Where does "icon" occur in the listing? Copy every line that holds it.
......
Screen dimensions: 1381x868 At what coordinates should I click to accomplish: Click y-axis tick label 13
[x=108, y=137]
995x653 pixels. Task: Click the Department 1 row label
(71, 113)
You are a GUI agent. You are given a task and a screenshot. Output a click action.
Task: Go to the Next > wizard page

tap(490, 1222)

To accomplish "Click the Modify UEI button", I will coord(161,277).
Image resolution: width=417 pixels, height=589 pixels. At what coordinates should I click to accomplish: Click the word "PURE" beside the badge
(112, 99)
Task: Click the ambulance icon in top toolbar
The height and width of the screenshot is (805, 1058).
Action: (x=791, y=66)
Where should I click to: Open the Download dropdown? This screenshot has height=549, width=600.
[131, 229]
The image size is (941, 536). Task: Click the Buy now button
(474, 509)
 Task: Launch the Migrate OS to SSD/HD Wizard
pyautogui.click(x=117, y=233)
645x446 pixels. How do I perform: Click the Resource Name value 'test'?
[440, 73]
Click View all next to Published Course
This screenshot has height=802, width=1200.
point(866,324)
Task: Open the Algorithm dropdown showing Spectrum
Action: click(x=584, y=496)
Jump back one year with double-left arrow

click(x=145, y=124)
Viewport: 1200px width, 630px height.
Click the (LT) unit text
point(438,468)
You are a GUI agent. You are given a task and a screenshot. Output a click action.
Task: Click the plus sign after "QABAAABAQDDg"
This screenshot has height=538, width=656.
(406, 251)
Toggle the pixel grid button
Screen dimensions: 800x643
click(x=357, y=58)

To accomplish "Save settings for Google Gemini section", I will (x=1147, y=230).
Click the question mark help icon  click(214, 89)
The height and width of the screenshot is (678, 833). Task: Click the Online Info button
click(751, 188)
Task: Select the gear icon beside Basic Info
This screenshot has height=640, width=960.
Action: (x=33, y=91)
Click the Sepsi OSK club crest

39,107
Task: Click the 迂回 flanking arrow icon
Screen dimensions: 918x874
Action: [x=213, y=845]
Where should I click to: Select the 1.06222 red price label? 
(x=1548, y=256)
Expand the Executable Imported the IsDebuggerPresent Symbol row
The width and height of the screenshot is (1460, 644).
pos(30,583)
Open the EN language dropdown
......
- _OUTPUT OF THE EXERCISE_:
Task: Click the ambulance icon in top toolbar
Click the question mark help icon  click(214, 89)
Task: Select the gear icon beside Basic Info
Task: Click the 迂回 flanking arrow icon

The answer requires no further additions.